» Information shown

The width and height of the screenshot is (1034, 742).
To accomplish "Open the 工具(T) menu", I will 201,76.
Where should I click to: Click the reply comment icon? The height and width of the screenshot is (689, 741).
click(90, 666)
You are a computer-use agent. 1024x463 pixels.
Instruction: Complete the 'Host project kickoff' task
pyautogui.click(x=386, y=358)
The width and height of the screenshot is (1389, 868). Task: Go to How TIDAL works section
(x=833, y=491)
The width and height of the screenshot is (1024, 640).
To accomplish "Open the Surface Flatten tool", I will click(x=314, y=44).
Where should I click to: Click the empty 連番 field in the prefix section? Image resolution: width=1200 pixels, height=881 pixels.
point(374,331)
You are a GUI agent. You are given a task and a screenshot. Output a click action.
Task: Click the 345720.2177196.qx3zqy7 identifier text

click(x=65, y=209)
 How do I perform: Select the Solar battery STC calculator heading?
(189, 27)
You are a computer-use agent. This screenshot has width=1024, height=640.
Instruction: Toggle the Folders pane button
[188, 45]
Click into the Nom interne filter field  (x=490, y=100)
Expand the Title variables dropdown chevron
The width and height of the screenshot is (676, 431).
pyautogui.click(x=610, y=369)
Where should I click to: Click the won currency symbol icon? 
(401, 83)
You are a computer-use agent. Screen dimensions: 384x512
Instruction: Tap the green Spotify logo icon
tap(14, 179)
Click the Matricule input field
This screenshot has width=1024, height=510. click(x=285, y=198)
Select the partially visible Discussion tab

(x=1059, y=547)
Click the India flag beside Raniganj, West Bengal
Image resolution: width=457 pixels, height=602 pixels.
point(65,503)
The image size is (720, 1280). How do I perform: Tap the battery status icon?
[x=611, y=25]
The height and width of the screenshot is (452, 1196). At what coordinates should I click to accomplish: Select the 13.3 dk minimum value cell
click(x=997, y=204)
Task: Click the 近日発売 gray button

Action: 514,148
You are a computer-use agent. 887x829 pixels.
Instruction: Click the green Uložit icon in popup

» Work item
A complete answer lists each line of the data that holds the word "will".

» Written reply
To accomplish "Open the 工具(T) menu", I will 201,76.
To accomplish "Open the Surface Flatten tool", I will click(x=314, y=44).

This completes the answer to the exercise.